As part of Mr. Schroeder's chain of evidence, by which he hopes to establish the cumulative proofs that Pratt, Rigdon and Joseph Smith connived in palming off upon the world the Spaulding manuscript as a revelation—the Book of Mormon—he points to discrepancies in the published accounts of the suddenness or slowness of Pratt's and Rigdon's conversions. Holding that the accounts of their sudden and miraculous conversion, had to be modified, and, in fact, concealed lest they should lead to the suspicion of connivance, if Rigdon and Pratt should be found giving too ready a credence to the Book of Mormon. Of the variations pointed out in Pratt's conversion it is only necessary to say that they are such variations, so slight and unimportant, that if it is considered that they are made by different persons, or, as in the case of Pratt himself, on widely separated occasions, the variations are the sure witnesses that the account is not a concocted one. In the case of one of the authorities quoted, Lucy Smith, mother of the prophet, and author of the "Life of the Prophet Joseph," Mr. Schroeder should be corrected. He states, following a misapprehension of Orson Pratt's, in order to make his statement of more force, that Lucy Smith's book was written under the supervision of Joseph Smith.[151] This is not true, as Lucy Smith did not begin to write her book until after the martyrdom of her son Joseph. It was in the fall of the year of 1844 that she began her work, and the prophet was killed in June of that year, all of which could have been learned by Mr. Schroeder by consulting the foot notes of the edition of Lucy Smith's book published by the Reorganized Church, in 1880.[152]

[Footnote 151: American Historical Magazine, Jan., 1907, p. 67. Ante p. 61.]

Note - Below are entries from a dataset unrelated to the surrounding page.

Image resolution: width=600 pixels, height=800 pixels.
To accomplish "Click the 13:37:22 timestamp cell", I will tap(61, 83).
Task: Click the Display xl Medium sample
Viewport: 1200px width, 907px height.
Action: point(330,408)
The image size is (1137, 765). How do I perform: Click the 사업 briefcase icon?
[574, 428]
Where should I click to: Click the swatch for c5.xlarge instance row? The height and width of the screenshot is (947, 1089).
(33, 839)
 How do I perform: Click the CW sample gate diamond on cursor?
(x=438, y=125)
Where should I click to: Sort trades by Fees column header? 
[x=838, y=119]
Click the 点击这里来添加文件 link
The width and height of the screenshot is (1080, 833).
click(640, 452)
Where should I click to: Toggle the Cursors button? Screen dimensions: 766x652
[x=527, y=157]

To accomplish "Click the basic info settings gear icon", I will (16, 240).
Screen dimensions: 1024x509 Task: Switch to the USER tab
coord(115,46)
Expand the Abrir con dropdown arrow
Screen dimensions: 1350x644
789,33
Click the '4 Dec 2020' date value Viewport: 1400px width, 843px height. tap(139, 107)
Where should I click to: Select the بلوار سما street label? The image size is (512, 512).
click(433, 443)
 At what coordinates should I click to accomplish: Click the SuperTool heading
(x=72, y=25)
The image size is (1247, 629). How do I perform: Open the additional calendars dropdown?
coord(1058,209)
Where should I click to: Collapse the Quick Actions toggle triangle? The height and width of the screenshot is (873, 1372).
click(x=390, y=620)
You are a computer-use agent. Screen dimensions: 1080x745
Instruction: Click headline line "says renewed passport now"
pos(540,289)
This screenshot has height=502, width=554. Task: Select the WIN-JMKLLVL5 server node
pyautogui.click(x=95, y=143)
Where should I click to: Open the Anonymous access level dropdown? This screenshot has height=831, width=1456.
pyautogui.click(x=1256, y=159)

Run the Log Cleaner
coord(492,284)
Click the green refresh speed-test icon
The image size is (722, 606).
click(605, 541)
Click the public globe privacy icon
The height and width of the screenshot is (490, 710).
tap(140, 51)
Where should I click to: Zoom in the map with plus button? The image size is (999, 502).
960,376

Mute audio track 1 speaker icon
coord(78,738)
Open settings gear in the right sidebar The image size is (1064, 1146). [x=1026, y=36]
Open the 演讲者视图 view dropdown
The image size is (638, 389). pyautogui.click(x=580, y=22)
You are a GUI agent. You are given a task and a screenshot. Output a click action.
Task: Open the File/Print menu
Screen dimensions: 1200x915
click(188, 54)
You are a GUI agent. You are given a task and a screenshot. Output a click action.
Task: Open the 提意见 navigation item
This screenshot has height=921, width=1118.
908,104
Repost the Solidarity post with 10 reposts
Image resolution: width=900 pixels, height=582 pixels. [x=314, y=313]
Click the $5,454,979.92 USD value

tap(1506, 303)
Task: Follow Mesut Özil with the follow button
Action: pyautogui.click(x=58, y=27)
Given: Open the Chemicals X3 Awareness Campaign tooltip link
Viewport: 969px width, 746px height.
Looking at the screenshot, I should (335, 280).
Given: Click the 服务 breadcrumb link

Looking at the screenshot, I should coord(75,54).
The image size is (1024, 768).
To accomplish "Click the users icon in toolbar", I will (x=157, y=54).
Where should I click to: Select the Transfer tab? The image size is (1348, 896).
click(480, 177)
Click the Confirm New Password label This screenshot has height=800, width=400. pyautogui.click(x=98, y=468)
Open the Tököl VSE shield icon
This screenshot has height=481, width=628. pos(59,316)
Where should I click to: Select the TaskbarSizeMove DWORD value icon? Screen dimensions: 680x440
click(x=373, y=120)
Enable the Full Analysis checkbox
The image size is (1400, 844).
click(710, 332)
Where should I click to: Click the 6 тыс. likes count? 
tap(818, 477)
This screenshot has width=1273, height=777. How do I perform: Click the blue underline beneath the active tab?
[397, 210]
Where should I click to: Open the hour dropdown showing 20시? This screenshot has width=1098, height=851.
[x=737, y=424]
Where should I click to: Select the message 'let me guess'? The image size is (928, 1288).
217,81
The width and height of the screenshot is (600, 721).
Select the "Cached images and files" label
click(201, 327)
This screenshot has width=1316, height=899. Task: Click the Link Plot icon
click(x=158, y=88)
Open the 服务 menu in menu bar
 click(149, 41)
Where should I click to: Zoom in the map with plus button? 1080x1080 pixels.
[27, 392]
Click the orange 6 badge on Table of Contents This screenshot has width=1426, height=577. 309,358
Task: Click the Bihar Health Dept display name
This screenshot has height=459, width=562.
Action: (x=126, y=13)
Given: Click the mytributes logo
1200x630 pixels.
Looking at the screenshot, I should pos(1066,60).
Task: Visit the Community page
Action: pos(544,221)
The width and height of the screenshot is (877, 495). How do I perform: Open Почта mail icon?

[Footnote 152: "Biographical Sketches of Joseph Smith the Prophet," by Lucy Smith, p. 90, foot notes.]

The discrepancy as to the time element in the conversion of Sidney Rigdon—as to whether it was two days after Pratt and Cowdery's arrival at Kirtland, or two weeks—may not be as satisfactorily accounted for as in the case of Parley P. Pratt. Still the chief authority for Mr. Schroeder's whole theory of the Spaulding origin of the Book of Mormon favors the longer period for the conversion of Rigdon, since Mr. Howe represents that the "sudden" conversion of Rigdon occurred "after many pretensions to disbelieve it."[153] Furthermore, in view of the whole question here debated, and the overwhelming evidences educed against the contentions of Mr. Schroeder, the matter of the time it took to convert Sidney Rigdon to Mormonism is of but slight importance.